The fact that another human being's safety and happiness are more important than your own is actually liberating in some ways. It frees one up from being so self involved, thus opening up the possibility of a deeper connection with the world at large and real intimacy. But, on the flip side are the feelings of helplessness, and pain and anger when your child experiences heartbreak or deep disappointment or rejection. It is so much more acute than when you experience it personally. Everything is magnified because of the love and deep attachment to this smaller creature, who is depending on you to show them the way.
Autumn Effect at Argenteuil (1873) by Claude Monet.
The high school that he is attending is ranked number one in the state and one of the top schools in the USA. It is a public institution that expects nothing less than the absolute best from its students. My kid knows that and it worries him as it did me when I attended a similarly ranked school. But, here is another rub to being a parent; you must be very very careful not to project your own fears and mistakes on to them. They are not you, even though they used your DNA and in my case, my body as a gelatinous condominium for nine months, to form themselves. They are not tied into your karma or your demons.

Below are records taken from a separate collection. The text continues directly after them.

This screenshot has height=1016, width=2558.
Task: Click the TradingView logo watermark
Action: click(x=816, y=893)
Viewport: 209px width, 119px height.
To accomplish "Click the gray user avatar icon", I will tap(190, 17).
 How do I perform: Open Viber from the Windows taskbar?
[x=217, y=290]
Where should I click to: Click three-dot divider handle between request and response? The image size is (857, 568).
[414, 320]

They do not have to take it on their shoulders—even the good stuff—they may just choose to forge their own path, studiously ignoring all the resources offered them by you. Because I am a veteran at being a teenage slacker and the price that one pays for that, I can guide my kid away from the minefields associated with this. But he dismisses most of what I say as maternal hysteria, possibly because I am screaming like a harridan at him at the time, but who knows? I find my own failures and agonies creeping up on me when he does or says something that reminds me of myself (the not so great stuff) and rendering me so anxious I sometimes trip up on my words of wisdom. I have to constantly remind myself that these are MY fears, MY past, and MY mistakes that he has not even made yet. He is an almost clean slate, with a bit of weighty baggage being the child who saw his parents divorce, and his parents being from completely different family backgrounds in both temperament and culture. But he is still brand new in so many ways and such a better version of both of us, that I must not impose any of my baggage on him. Well, on anyone really right?

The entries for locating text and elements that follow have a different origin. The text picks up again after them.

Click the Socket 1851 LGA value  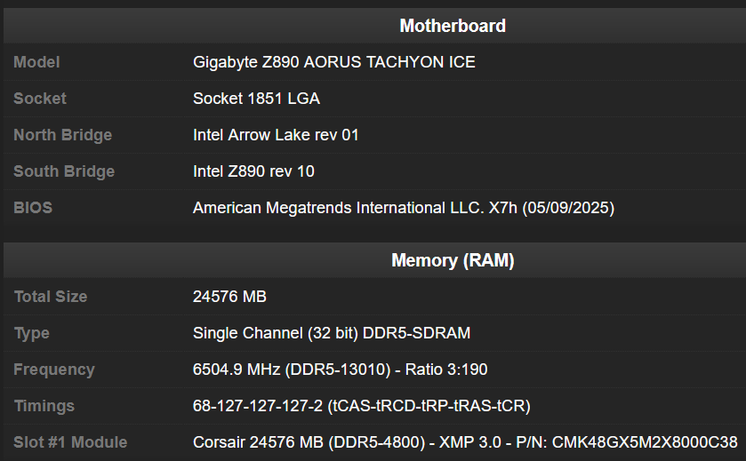(256, 99)
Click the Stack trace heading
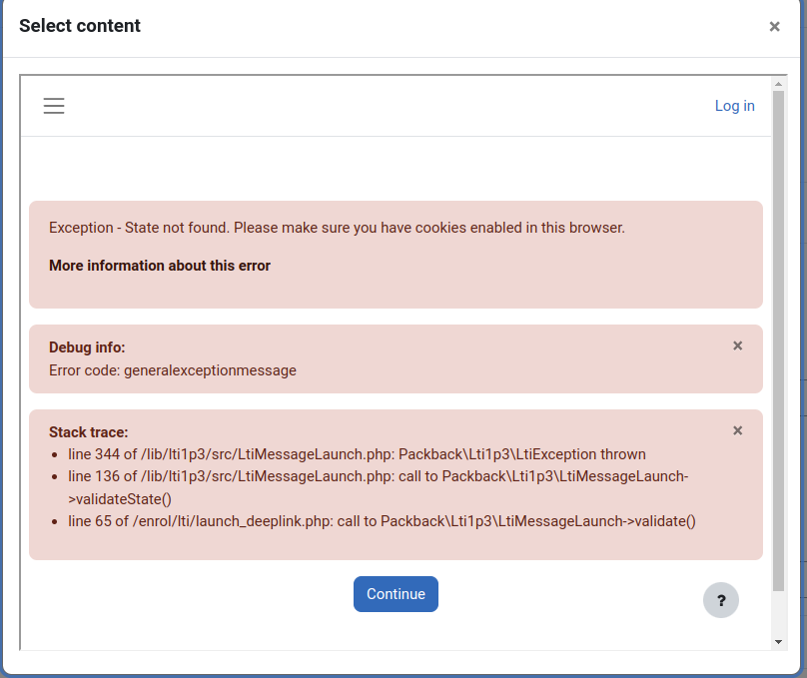The height and width of the screenshot is (678, 807). click(89, 432)
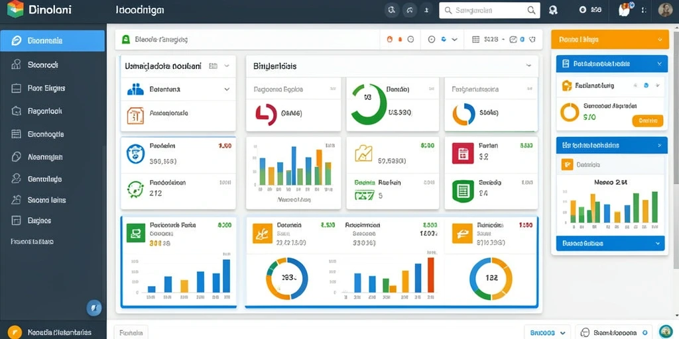
Task: Open the user profile avatar
Action: (x=666, y=10)
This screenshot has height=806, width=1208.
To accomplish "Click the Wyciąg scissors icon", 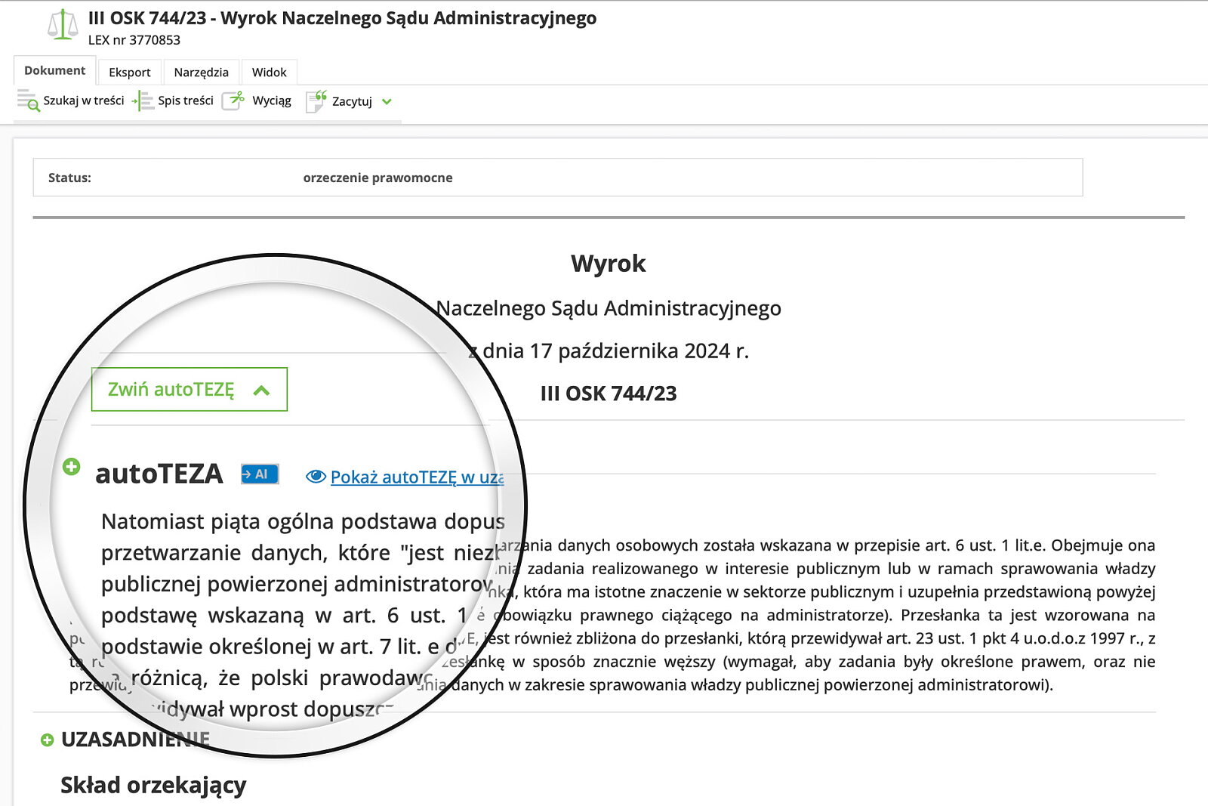I will click(234, 100).
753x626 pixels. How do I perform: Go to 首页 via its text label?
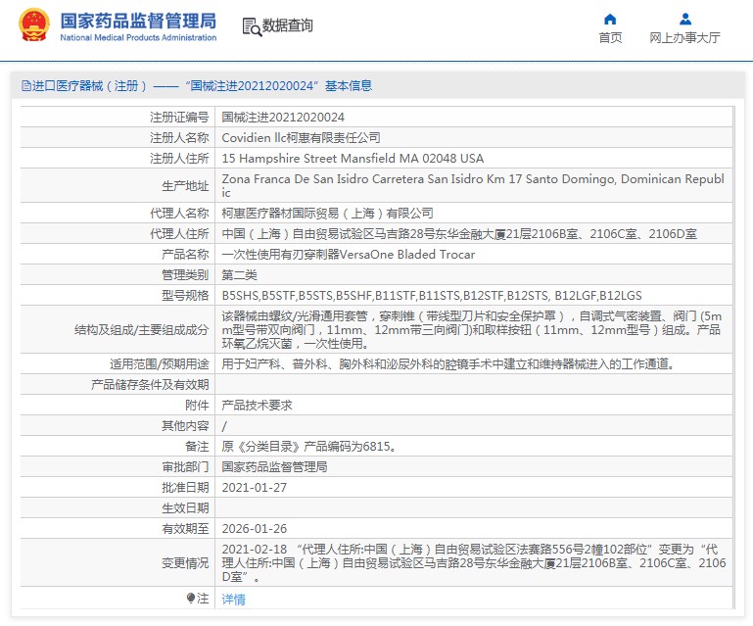click(x=610, y=38)
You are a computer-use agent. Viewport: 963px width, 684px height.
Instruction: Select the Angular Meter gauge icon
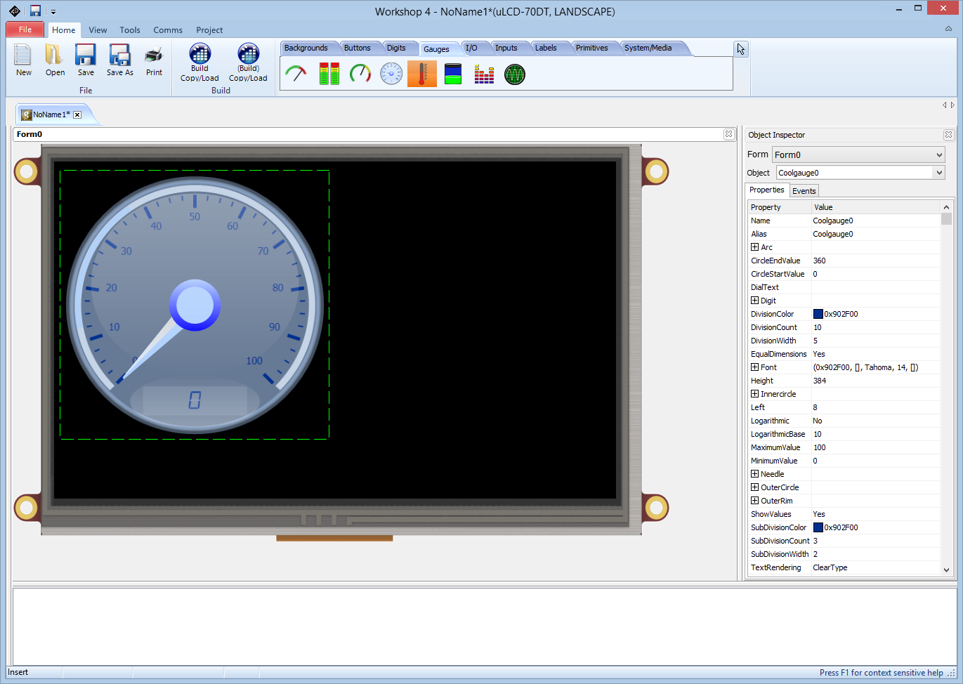click(x=296, y=74)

I guess watching him move on to the next phase of his journey and one that will set the tone in some ways for his adult life, I am re-living my adolescence all over again. I feel old and very young at the same time. But I must remind myself of the words of the great Khalil Gibran, as I would urge all you parents who are sending your shiny faced youngsters off to school this fall to do: “Your children are not your children. They are the sons and daughters of life's longing for itself. They come through you but not from you, And though they are with you yet they belong not to you.
You may give them your love but not your thoughts, For they have their own thoughts. You may house their bodies but not their souls, For their souls dwell in the house of tomorrow, which you cannot visit, not even in your dreams.”